Пишка и Тишка явились на свадьбу с некоторым опозданием. Как всякие люди, предпочитающие угостить себя за чужой счет, они были великие психологи. Приди, скажем, они сюда со всеми вместе — глядишь, получили бы от ворот поворот, потому что голова хозяина в ту нору еще трезва и, стало быть, хорошо помнит, кто приглашен, а кто нет. Пишка и Тишка по опыту знали, что приходить надо часом позже, когда гости успеют пропустить несколько рюмок, по их душам разольется некая благость, когда гулянье наберет силу, забушует, заклокочет, завихрится по-сумасшедшему, когда напрочно и начисто забывается не только о том, по какому поводу гулянье началось, но и про то, кто тут сват, кто брат, а кто при-шей-пристебай. Вот тогда и тебя, как щепку в водовороте, подхватит, завертит вместе со всеми и увлечет в пучину ничем уже не остановимого веселья.
Помнили Пишка с Тишкой и о том, что задерживаться с приходом на гулянье слишком долго тоже нельзя: не ровен час, опередят другие, также хорошо усвоившие подобный образ действий. Таких, к великой досаде Пиш-ки и Тишки, развелось немало в Завидове. Однако наши дружки упредили всех своих конкурентов, оставили их толкаться где-то там в сенях и ждать, когда и про них вспомнит Леонтий Сидорович, а сами восседали хоть и не за красным, но все-таки за столом и на равных правах со зваными гостями. Не наделенные и в малой степени певческим даром, они восполняли этот свой недостаток превеликим усердием — орали «Хаз-Булата удалого» так, что стекла вздрагивали, а дежурившие за окнами бабы испуганно осеняли себя крестным знамением, истово шепча: «Господи помилуй! Что это с ними! Режут, что ли, там их, окаянных?»
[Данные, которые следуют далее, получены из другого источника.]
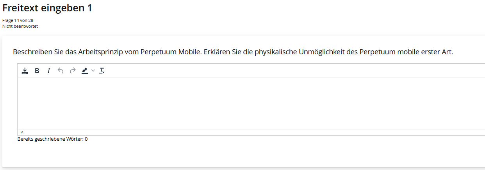Click the 'Nicht beantwortet' status text

click(x=20, y=26)
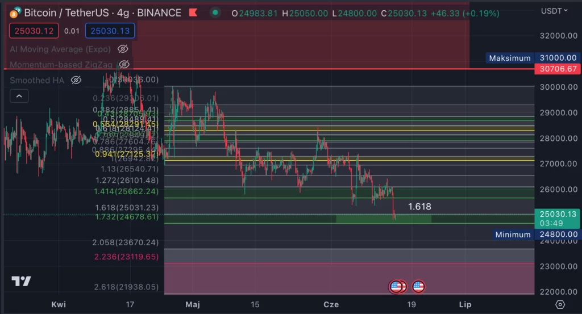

Пишке и Тишке издалека, с почетного своего места, подсоблял хриплым баском лесник Архип Колымага, давно уверовавший сам и заставивший уверовать других в то, что на всех семейных торжествах завидовцев он, Колымага, должен быть непременно. Причиной тому не какие-то там особые заслуги его, а дрова да сено, без которых ни один двор не протянул бы с осени до весны. Хозяином же леса был он, Архип Архипыч. Нельзя сказать, чтобы все приглашавшие и угощавшие лесника получали потом от него какие-то поблажки. Если бы дела обстояли таким образом, то в завидовском урочище не осталось бы ни деревца, ни травинки — в течение только одного года Колымага успевал побывать в каждой избе и вкусить от щедрот гостеприимных ее хозяев. Лес, однако, блюл, оберегал. Случалось, что угостивший его завидовский житель, едва спровадив благодетеля, бежал на колхозный двор, запрягал меринка и отправлялся в лес, полагая, что бояться ему теперь нечего. И попадался. Излавливал порубщика сам Колымага, хорошо изучивший повадки односельчан. В совершенно неподходящий момент он выходил из гущины леса и надолго втыкал свои маленькие, посверливающие глазки в нарушителя. Топор вываливался из вмиг ослабевших рук, губы шевелились, пробуя что-то сказать, но язык немел под укоризненнонегодующим взглядом лесника. Захваченный на месте преступления поспешно лез в карман, доставал кисет, трясущимися пальцами отрывал газетную дольку, закуривал, приглашал и Колымагу попробовать табачку собственного производства, но тот стоял как истукан: ждал. И только когда видел, что пойманный окинулся холодным потом, унижен и раздавлен, начинал свою нравоучительную речь.